_TEXTE EXTRAIT_
+++++
Nous lisons aujourd’hui un passage exclusif de Jean, assez étonnant sur de nombreux aspects et qui a donné libre cours à la créativité théologique de l’église. Nous essaierons donc de rester factuels, dans le mesure du possible. Le texte se divise en 4 passages successifs : une introduction, la description de la scène du lavement des pieds, une 1ère interprétation avec Pierre et une seconde interprétation grâce à Jésus.
Il me paraît important de rappeler deux ou trois choses de l’époque de Jésus. Le lavement des pieds est une habitude courante au 1er siècle. A la maison, il se fait avant le repas comme un signe d’accueil ou d’hospitalité : il est exécuté par un esclave (non-hébreu car un commentaire talmudique d’Exode 21,2 spécifie ce point), par les enfants, par l’épouse parfois, éventuellement par les disciples d’un grand maître. A la synagogue, on fait ce geste avant de prier : cela fait partie de ce qu’ Aaron préconise à ses fils de faire avant d’entrer dans le Temple (Exode 30.19) et c’est encore une pratique courante chez les Musulmans. Le geste de se dépouiller de son vêtement et de se ceindre le dos est l’attitude typique du serviteur au travail, c’est tout simplement pour se donner plus de facilité dans les gestes. Certains exégètes verront dans ce geste le dépouillement de Jésus devant la croix, l’anticipation de sa nudité…
Il y a dans cette scènes deux points qui ne collent pas : cela se passe au milieu du repas et non avant, et c’est le maître lui-même qui s’y colle.
Pierre va réagir violemment car il n’est pas possible pour lui d’imaginer son maître abaissé à la tâche d’esclave sur ses propres pieds. Jésus n’expliquera pas son geste, il dira juste que c’est un geste nécessaire pour qui veut continuer à le fréquenter Jésus. Pierre tente alors de se rattraper en insistant sur le besoin de laver aussi la tête et les mains : il a cru que ce geste faisait partie d’un rituel de purification, comme certains le font avant la prière (voir le cas des musulmans). Et à cette proposition, Jésus répondra que ce n’est pas nécessaire. Pour lire entre les lignes, Jésus va d’abord expliquer que la séparation d’avec lui est nécessaire, qu’il faut faire le deuil de Jésus pour une vie durable avec le Christ. Il va expliquer ensuite que le service aux autres est plus efficace que les rites pour vivre avec Dieu, le salut par l’humilité plutôt que par la Torah.
+++++
_EXTRAIT DES DONNÉES_
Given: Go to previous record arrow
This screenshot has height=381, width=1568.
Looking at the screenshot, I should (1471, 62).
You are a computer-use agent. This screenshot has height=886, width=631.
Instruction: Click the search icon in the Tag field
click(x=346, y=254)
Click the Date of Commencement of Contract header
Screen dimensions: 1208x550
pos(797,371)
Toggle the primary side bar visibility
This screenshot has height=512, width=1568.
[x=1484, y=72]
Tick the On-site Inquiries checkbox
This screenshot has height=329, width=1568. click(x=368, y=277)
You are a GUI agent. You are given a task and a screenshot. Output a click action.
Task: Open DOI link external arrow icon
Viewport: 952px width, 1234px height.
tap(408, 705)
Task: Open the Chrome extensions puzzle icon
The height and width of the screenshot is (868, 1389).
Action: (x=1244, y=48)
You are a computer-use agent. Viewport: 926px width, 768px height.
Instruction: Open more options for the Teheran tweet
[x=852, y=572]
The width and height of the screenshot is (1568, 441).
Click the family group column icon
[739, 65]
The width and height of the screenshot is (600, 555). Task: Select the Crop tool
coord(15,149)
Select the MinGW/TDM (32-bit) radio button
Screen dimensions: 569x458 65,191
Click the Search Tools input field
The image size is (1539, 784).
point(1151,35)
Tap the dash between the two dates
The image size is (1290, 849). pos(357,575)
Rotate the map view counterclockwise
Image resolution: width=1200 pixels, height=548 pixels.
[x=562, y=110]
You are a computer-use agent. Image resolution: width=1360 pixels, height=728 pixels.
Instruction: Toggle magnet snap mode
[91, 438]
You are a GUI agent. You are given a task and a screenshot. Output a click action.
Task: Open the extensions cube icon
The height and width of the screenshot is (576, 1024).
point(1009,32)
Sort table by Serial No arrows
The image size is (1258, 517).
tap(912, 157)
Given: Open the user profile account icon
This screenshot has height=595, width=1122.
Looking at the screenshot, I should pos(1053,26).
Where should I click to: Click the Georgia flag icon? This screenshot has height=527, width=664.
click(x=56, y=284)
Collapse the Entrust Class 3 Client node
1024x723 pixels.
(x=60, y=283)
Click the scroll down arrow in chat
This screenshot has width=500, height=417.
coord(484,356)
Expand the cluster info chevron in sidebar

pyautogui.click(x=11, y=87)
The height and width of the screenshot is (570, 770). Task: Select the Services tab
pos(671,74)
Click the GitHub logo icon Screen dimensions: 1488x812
+++++
_CONSIGNE_
Rédigez la suite du commentaire sur le lavement des pieds dans l’Évangile de Jean, en reprenant après sa dernière phrase.

_RÉPONSE_
La 2ème interprétation est donnée par Jésus lui-même, qui explique que la grandeur de sa souveraineté et de son autorité s’accomplit dans le service aux autres, et que s’il est capable de s’abaisser à le faire, alors ses disciples peuvent le faire aussi. C’est le rôle de l’exemple.
Je ne pense pas qu’il soit nécessaire d’en dire plus, je laisse le soin aux membres du clergé de développer des épitres enflammés sur les symboles potentiels qui pourraient éventuellement se trouver dans ce passage. Ce qu’il convient de retenir en revanche est la chose suivante : Jean a inclus la description de ce lavement de pied (imaginaire ou pas) au début de la passion du Christ, et le rappel de la trahison de Judas qui vient juste après au v.18 le prouve, le lavement des pieds se situe juste avant la croix. Il y a bien entendu un parallèle entre l’exécution de Jésus et le sacrifice de l’agneau pascal de la religion juive ; au passage des animaux par la piscine de Bethesda (on se souvient de la guérison du paralysé) avant la porte des brebis correspond bien entendu ce lavement des pieds. Mais au-delà de cette construction littéraire, Jean nous dit que ce qui va se passer dans les heures qui viennent, Jésus le fera par amour. Et c’est ce message d’amour pour les autres, pour le plus petits, que Jésus entend bien laisser à ses disciples comme héritage à perpétuer.